夢中になって読んでいると、ふわりと何かが被さってきた。
「ヒロさん、そんな恰好で読んでいると風邪ひきますよ。」
どうやら野分が毛布をかけてくれたようだ。
「悪いな。でもちゃんと服着てるし、風邪なんかひかねーよ。」
本から目を反らすことなく、ちゃっかりと毛布を手繰り寄せる。
「春だからといっても、お風呂上がりにTシャツ1枚でゴロゴロするのは良くないですよ。」
どこからか野分の小言が聞こえてきた…気がする…やっぱ、秋彦の本、面白れー!
「ヒロさん、聞いてますか?」
「うん…俺のことは心配するな。お前、先に寝ていいぞ。」
野分には悪いが、今はこの本を最後まで一気に読んでしまいたい気分なんだ。
暫くしてパタンと静かにドアが閉まる音が聞こえた。
俺が一向に本から目を放さないので、野分は呆れて寝室に行ってしまったようだ。
構わずに読み進めていると、またパタンとドアの音がした。数分後、今度はコーヒーのいい匂いが漂ってきた。
「ヒロさん、コーヒー淹れました。」
「サンキュー…」
「俺もここで本読んでもいいですか?」
「ああ。」
静かなリビングに、ページを捲る音とカップを置く時の微かな陶器の音だけが響き渡る。心地良い静けさの中、本の世界に没頭していった。

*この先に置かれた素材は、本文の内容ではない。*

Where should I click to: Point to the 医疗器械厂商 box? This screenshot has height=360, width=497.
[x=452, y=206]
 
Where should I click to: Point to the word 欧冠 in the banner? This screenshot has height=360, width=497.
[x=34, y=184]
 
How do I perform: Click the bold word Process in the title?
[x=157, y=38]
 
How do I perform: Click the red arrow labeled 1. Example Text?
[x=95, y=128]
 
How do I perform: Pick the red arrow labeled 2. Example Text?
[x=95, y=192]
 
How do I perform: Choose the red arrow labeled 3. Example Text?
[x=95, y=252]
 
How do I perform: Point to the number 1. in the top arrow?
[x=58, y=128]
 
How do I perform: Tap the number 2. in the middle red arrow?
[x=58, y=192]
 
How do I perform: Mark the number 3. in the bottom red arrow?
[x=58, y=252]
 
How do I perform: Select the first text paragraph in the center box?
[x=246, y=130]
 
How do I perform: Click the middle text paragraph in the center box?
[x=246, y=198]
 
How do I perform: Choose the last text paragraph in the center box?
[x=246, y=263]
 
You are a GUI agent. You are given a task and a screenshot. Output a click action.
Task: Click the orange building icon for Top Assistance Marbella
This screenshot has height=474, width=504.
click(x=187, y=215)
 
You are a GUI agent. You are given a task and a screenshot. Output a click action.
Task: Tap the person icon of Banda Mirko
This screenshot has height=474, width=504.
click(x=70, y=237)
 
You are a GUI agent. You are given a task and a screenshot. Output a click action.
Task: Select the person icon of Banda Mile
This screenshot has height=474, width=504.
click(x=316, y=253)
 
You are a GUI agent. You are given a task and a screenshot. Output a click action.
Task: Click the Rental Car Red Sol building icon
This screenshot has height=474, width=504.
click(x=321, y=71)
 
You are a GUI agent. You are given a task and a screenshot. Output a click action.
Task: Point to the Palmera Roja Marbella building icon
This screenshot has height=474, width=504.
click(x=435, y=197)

物語がクライマックスに差し掛かった時、沈黙を破るように野分の声が響いた。
「その本、宇佐見さんのですよね?面白いですか?」
「うん、ミステリーなんだけどスゲー面白いぞ。お前も読むか?」
「俺の顔を見る余裕もないくらい面白いんですね…」
野分の寂しそうな声に、ふと顔をあげて野分の方を見ると思いがけずしょぼんとした様子でこちらを見つめていた。

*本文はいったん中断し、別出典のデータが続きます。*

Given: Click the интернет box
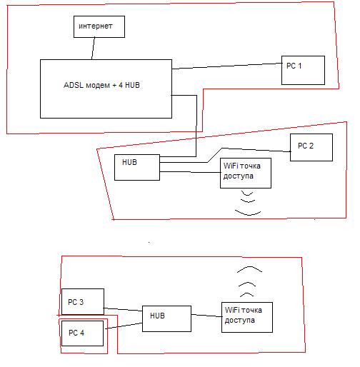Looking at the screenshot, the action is click(99, 26).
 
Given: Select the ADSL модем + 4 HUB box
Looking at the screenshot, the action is click(106, 89).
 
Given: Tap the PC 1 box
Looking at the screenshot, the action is click(303, 70).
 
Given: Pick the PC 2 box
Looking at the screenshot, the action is click(311, 147).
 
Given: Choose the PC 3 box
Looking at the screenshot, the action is click(83, 301).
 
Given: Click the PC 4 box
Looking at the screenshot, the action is click(82, 333).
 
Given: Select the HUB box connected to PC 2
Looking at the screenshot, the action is click(137, 167).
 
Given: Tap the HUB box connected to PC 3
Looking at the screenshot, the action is click(166, 318).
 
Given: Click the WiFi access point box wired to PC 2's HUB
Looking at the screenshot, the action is click(246, 173).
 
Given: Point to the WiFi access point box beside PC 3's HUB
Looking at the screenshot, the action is click(247, 317).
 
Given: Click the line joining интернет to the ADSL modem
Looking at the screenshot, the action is click(93, 49).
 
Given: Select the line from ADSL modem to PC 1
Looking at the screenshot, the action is click(226, 66).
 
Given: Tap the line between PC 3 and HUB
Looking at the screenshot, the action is click(123, 309).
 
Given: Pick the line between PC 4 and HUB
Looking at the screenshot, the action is click(124, 326).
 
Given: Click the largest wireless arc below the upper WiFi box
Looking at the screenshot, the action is click(248, 213).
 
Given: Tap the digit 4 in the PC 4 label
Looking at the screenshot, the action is click(82, 333).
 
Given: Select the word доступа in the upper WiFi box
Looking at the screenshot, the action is click(238, 176).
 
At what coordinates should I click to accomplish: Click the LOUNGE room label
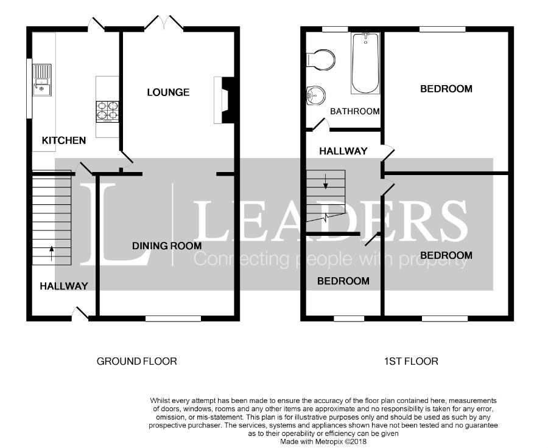click(168, 92)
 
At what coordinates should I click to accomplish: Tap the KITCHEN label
click(64, 140)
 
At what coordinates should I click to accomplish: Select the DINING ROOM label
click(167, 246)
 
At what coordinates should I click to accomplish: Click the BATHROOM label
click(355, 111)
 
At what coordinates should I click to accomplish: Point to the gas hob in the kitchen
click(107, 112)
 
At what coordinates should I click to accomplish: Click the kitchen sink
click(42, 80)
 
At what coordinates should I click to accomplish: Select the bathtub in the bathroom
click(365, 63)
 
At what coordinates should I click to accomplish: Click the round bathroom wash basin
click(316, 95)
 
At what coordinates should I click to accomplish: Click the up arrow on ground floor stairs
click(52, 253)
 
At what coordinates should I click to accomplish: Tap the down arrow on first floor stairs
click(325, 181)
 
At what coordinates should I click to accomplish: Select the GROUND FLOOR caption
click(136, 361)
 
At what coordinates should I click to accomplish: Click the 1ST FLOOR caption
click(411, 361)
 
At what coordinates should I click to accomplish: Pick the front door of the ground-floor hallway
click(80, 313)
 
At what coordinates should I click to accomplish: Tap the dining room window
click(174, 318)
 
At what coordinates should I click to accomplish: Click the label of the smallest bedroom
click(343, 281)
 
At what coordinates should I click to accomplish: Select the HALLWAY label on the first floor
click(343, 151)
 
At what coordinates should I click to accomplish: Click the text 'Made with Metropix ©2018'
click(323, 441)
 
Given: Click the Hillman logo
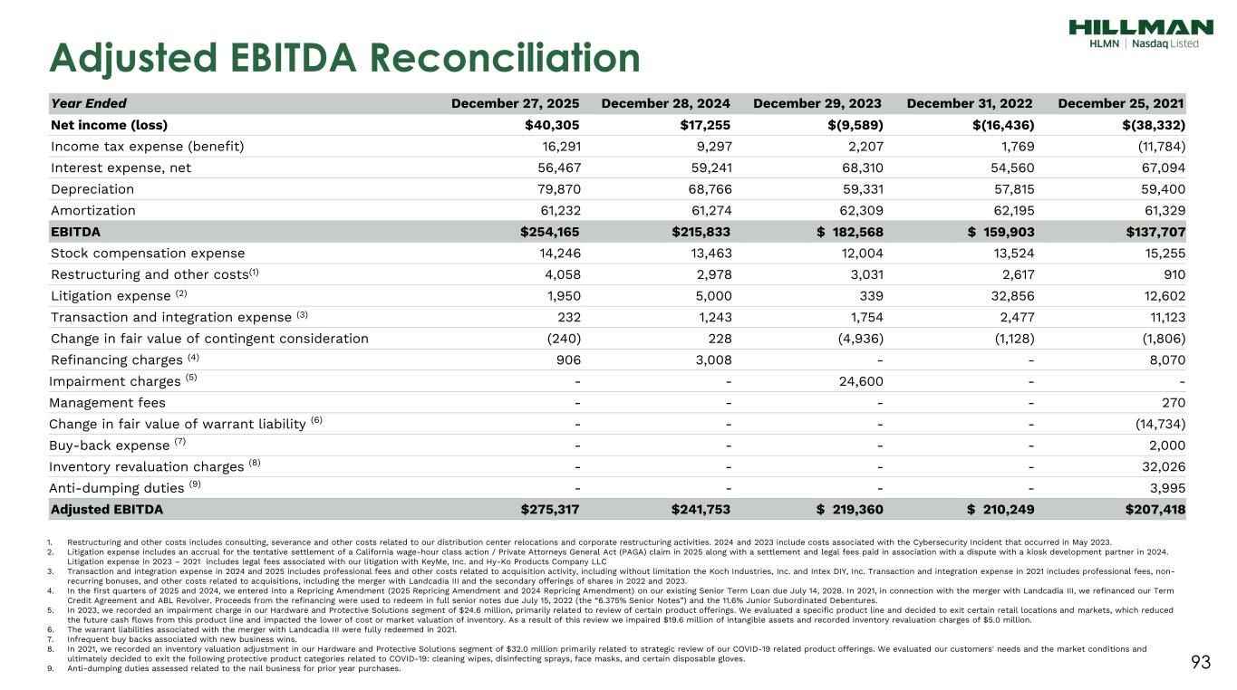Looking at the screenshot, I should [1140, 34].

「ごめん。これ読み終わったら相手するし…そんな顔すんなよ。」
そう言って、本に目を戻すと野分はポツポツと話始めた。
「夕飯のときだって、ヒロさんずっと論文書いてて俺のこと見てくれなかったじゃないですか。」
「仕方ねーだろ、早く仕事片付けてこれ読みたかったんだから。」
「お風呂も一緒に入ってくれなかったし…」
「何で家の風呂に男二人で入らねーといけないんだよ!」
「俺、明日から…」
「仕事だろ!わかってるよ。もうすぐ読み終わるからちょっと待ってて。話なら後で聞くし…」
「ヒロさん…」
そのまま野分が何も言わなくなったので、再び本に集中した。
最後のページを読み終えてパタンと本を閉じた。目を閉じると物語の余韻がじわじわと込み上げてくる。

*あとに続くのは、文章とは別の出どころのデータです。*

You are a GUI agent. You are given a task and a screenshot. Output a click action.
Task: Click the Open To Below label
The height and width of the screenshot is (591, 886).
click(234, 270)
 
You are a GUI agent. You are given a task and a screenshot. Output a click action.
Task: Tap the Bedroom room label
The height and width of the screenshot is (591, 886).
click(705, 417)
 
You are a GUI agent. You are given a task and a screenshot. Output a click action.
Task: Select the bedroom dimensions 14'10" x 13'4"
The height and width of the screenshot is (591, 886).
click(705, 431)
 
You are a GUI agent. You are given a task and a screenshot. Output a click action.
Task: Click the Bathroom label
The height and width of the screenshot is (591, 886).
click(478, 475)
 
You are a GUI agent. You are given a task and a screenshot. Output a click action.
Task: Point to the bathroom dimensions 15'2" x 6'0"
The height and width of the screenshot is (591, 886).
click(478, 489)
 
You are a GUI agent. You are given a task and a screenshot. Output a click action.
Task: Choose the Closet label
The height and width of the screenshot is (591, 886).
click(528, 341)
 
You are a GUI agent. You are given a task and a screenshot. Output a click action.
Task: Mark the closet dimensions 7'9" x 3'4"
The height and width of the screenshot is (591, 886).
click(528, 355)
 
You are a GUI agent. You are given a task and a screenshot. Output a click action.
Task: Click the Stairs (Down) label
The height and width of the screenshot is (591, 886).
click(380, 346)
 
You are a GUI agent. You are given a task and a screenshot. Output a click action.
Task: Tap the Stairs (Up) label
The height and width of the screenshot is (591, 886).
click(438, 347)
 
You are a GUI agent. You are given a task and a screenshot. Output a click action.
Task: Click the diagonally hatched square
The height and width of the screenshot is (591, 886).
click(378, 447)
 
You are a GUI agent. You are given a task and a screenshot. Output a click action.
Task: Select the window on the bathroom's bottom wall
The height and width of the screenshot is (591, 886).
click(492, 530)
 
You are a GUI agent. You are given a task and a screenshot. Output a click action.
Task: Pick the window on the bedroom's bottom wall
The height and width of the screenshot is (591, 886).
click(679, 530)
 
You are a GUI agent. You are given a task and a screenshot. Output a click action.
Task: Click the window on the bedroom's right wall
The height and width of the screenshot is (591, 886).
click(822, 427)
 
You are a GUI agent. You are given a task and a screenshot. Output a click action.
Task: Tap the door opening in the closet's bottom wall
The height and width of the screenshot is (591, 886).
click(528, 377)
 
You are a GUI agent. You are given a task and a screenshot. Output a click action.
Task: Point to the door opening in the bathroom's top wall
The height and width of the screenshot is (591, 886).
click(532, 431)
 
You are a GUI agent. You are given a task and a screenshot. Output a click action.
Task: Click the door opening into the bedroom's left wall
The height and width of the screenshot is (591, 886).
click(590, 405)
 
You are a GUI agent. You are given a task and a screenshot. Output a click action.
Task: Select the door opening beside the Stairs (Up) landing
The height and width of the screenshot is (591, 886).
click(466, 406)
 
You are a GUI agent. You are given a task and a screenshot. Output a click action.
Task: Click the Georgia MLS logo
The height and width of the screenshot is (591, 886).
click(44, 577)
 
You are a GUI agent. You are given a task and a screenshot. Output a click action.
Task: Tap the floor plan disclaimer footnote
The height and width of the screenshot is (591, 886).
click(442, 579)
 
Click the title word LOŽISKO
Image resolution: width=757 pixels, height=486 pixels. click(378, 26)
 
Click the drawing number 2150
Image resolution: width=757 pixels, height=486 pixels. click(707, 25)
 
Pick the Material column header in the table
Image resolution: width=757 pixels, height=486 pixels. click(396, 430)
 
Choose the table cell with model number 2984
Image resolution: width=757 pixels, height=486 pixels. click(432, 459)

すぐに秋彦に感想を伝えたくなって携帯を取り出した。電話をかけようとして画面を見ると表示時刻が2時を回っている。
げっ!もうこんな時間かよ!感想はまた明日だな。早く寝ないと明日の仕事に差し支えそうだ。
いつの間にかコーヒーカップが片付けられていて、野分の姿もなくなっている。
野分、もう寝てるよな…そう言えば、今日は夕方からずっと一緒にいたのにあまり構ってやれなかったな…
明日、ちゃんと謝らねーと。
そんなことを考えながらも、眠気が襲ってきたので、急いで寝室に入り、そのままベッドに潜り込んだ。